グーグル(Google)のAIモデル「Gemini」の名前は、どのようにして決まったのか?

 アリ・マリーニ(Ari Marini)氏によると、初期の段階では土星最大の衛星「Titan」(タイタン)がプロジェクトのタイトルとして据えられていたという。この頃から、名前のアイデアに「宇宙に根ざした要素」が含まれていたと振り返る。

双子座の性格

 「Gemini」はラテン語で双子(Twins)を意味する。天文学では、ギリシャ神話の双子であるカストルとポルックスが関連する星座で、双子座の最も明るい2つの星の名前の由来になっている。

 この双子は、すぐに適応し幅広い人々と繋がり、物事を複数の視点から見ることができる性格で、同社の開発当時のテーマに親和性があるものだったという。

 同社内には、深層学習とリサーチチームがそれぞれ大規模な深層学習など現在の大規模言語モデル(LLM)の基礎になる研究をしており、2023年4月に両チームであらためて「Google DeepMind」を設立し、AI関連の研究をワンチームで取り組むことになった。

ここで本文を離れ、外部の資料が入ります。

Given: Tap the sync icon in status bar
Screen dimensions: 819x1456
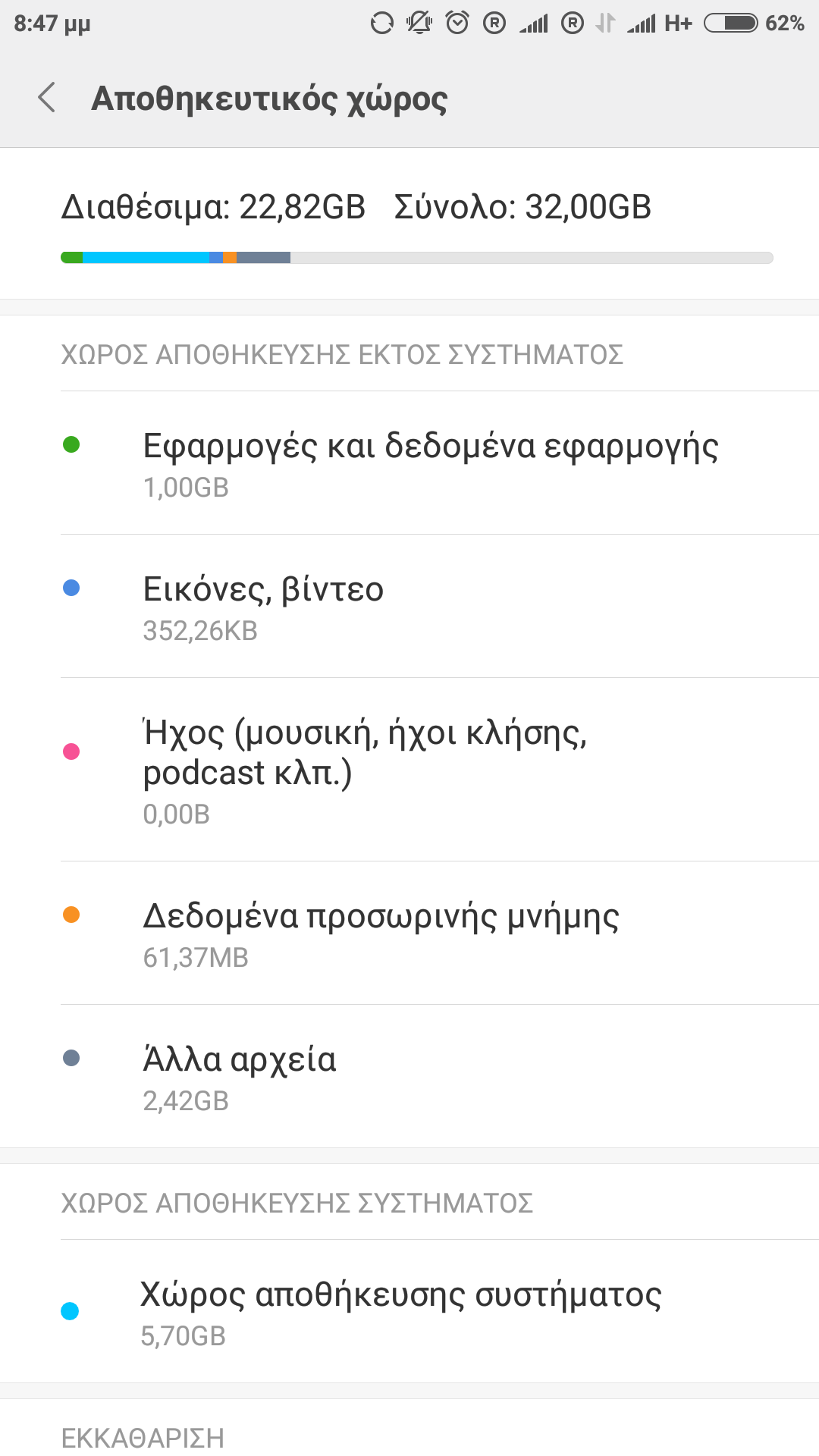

 Gemini共同技術責任者のジェフ・ディーン(Jeff Dean)氏は「チームをより密接に連携させたかったためにGeminiの取り組みが生まれた。双子の性格がプロジェクトを動かすのにぴったりだと感じた」とし、これが「Gemini」の由来の一つだという。

Gemini計画

 もう一つの理由にアリ氏は「ジェミニ計画」を上げる。

 この計画は、NASAが1965年~68年にかけて実施した有人宇宙飛行計画で、月面着陸に成功するアポロ計画に先駆けて、宇宙飛行士を長時間宇宙に滞在できる機器や技術のテストを行っていた。

 グーグルの研究チームは、このアポロ計画成功の礎となったジェミニ計画の重要性を感じ、あるときジェフ氏が「Gemini」の名前を提案し、それが定着したという。

 共同技術責任者のオリオール・ヴィニャルズ(Oriol Vinyals)氏は、「AIは、人類にとって月面着陸と同じくらい重要なブレークスルーを実現し、世界で最も大きな課題のいくつかを解決する可能性を秘めている」とし、「Geminiの後継AIモデルがApollo(アポロ)になるのかどうか問題だ」とコメントするなど、Geminiは通過点の一つであると示唆。AIがもたらす可能性は明るいと結んでいる。